Oubliés de l’actualité
Trop habitués à se concentrer sur les crises que traverse le monde et les grands enjeux de géopolitique internationale, les médias négligent de nombreuses problématiques et relèguent au rang « d’oubliés de l’actualité » ce qui se passe ailleurs, en Afrique, en Asie ou en Amérique latine. Fort de ce constat, Altermondes veut raconter les dynamiques citoyennes mises en œuvre sur le terrain pour construire un monde juste, durable et solidaire. Le leitmotiv de la rédaction : donner la parole et la plume à celles et ceux qui en sont privés, souvent parce qu’ils appartiennent à une « minorité » ou défendent une réflexion et des pratiques à contre-courant de la pensée dominante.Altermondes tend son micro à la société civile en fédérant des associations, des syndicats, des professionnels des médias et des citoyens autour de son projet éditorial.
Dix bougies
C’est toujours dans cette optique de faire entendre la voix des sociétés civiles que la revue signe, en septembre 2010, sa première collaboration avec Libération en publiant un hors-série intitulé « Un monde sans pauvreté, et si c’était possible ? ». D’autres suivront. Altermondes élargit son audience aux 120 000 lectrices et lecteurs de Libération. Et se fait une place parmi ses pairs en scellant d’autres partenariats de qualité avec Afriscope, Alternatives économiques, Mediapart, Politis, Radio Nova, Regards ou RFI.
Le rédacteur en chef d'Altermondes, David Eloy, les journalistes Erige Sehiri (Inkyfada) et Edwy Plenel (Mediapart) lors de la conférence de presse pour le lancement de la nouvelle formule de la revue.
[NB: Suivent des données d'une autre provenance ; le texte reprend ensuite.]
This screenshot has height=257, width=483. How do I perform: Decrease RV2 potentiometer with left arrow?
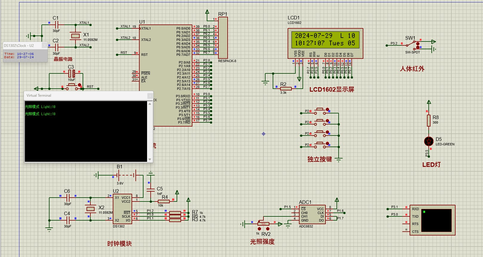pyautogui.click(x=259, y=229)
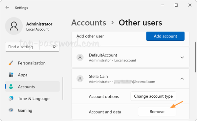
Task: Click the Find a setting search box
Action: point(32,47)
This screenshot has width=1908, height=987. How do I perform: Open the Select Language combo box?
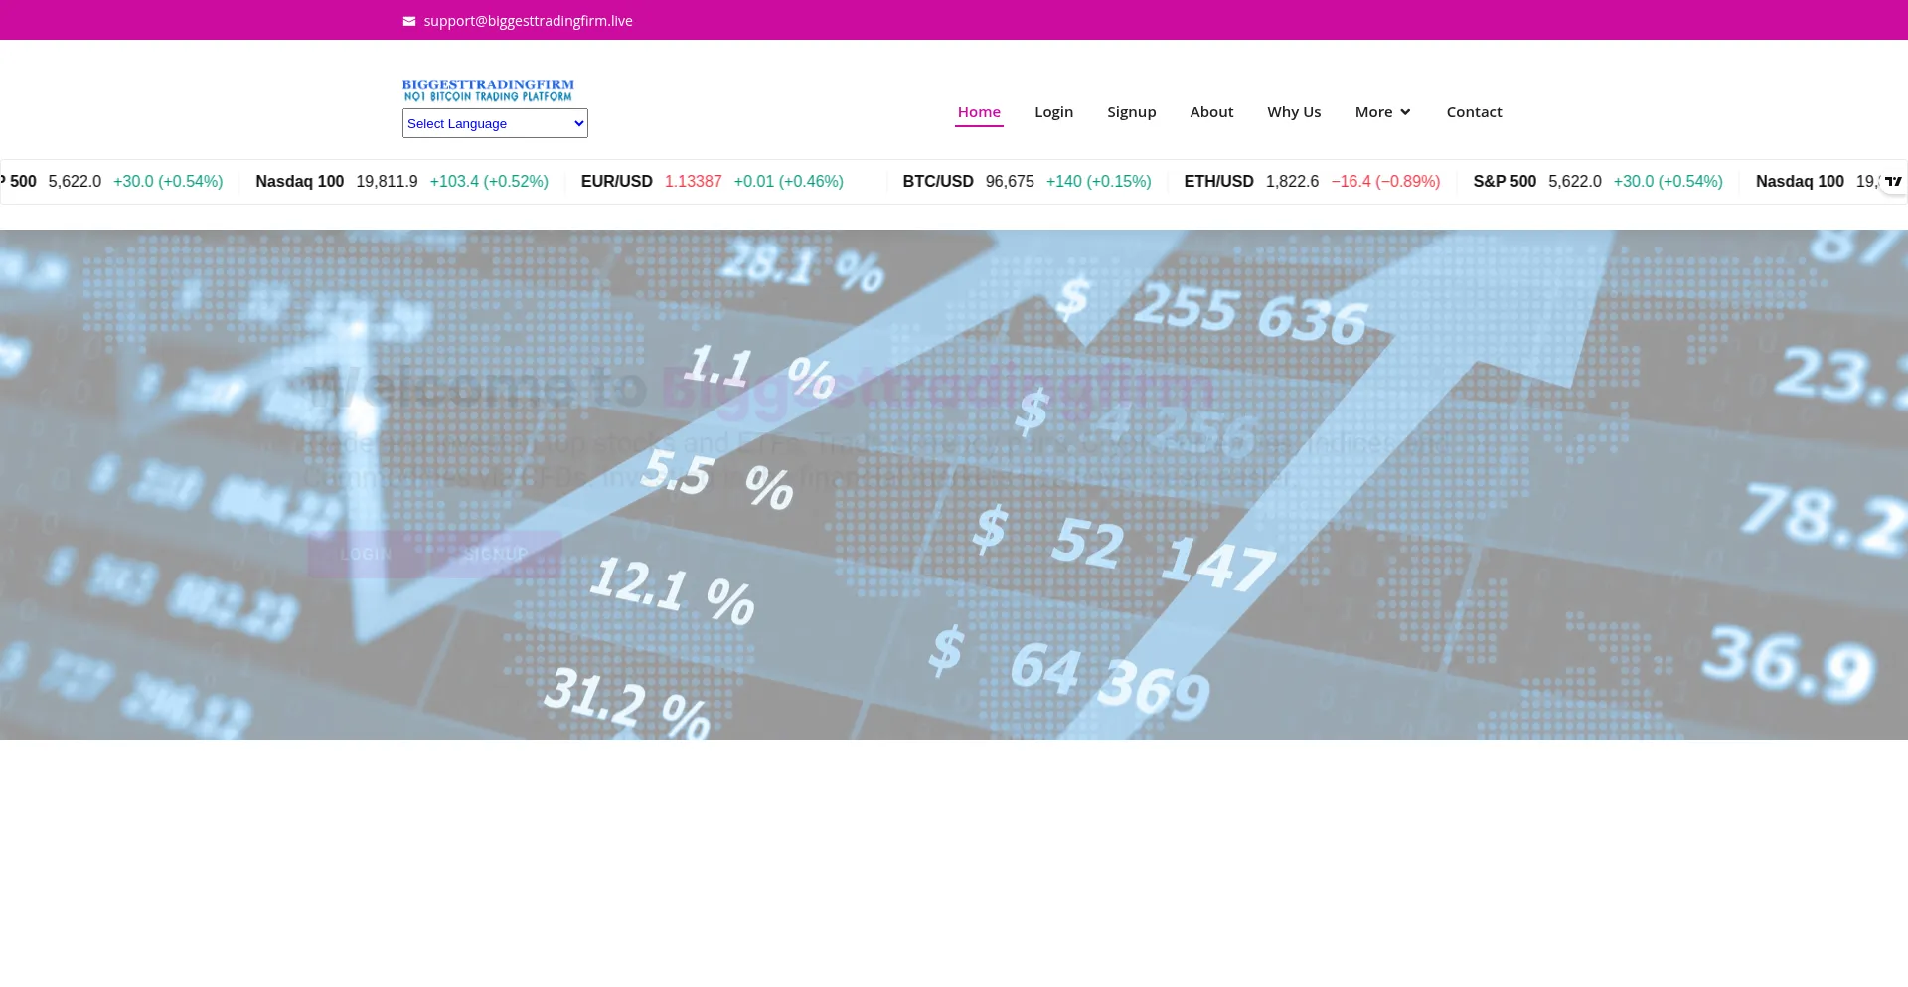(x=494, y=123)
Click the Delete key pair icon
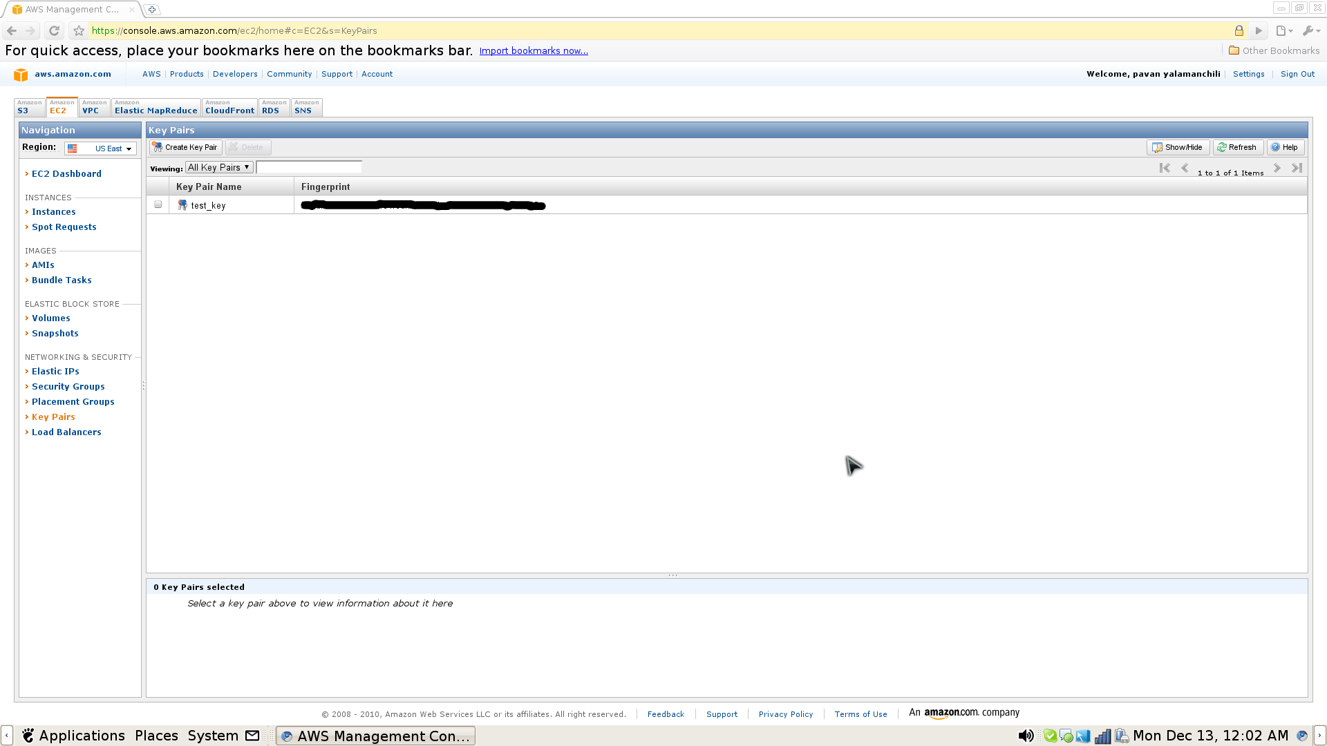 click(248, 146)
Qui aurait parié, en 2005, que cette folle aventure soufflerait un jour ses 10 bougies ? En une décennie, « petit » média est devenu grand. Altermondes lance une nouvelle formule et fait ses premiers pas en kiosque à l’automne 2014. Parallèlement, l’association éditrice de la revue devient une Société coopérative d’intérêt collectif (SCIC). Le terme est, certes, jargonneux, mais il cache une structure plus à même de faire entendre, toujours plus haut et plus fort, les valeurs et les propositions des « oubliés de l’actualité » à travers un sociétariat aussi élargi que diversifié.
Croisement des regards
Avec cette transformation, Altermondes proclame sa conviction que l’existence d’une information indépendante et de qualité n’est pas qu’une affaire de journalistes. Elle concerne tout autant les associations, les syndicats, les lectrices et les lecteurs, qui ont désormais leur place au sein de son Assemblée générale et de ses comités de rédaction, conçus comme des espaces de dialogues et d’échanges. Car c’est du croisement et de la confrontation des regards que naît une information différente et pertinente.
Plus que jamais, il y a urgence à continuer sur cette lancée : nourrir différemment le débat public, porter et défendre les valeurs de solidarité, de citoyenneté, de justice, de tolérance et d’ouverture au monde. Pour cela, Altermondes a plus que jamais besoin de celles et de ceux qui l’ont construit pendant 10 ans, mais aussi des autres.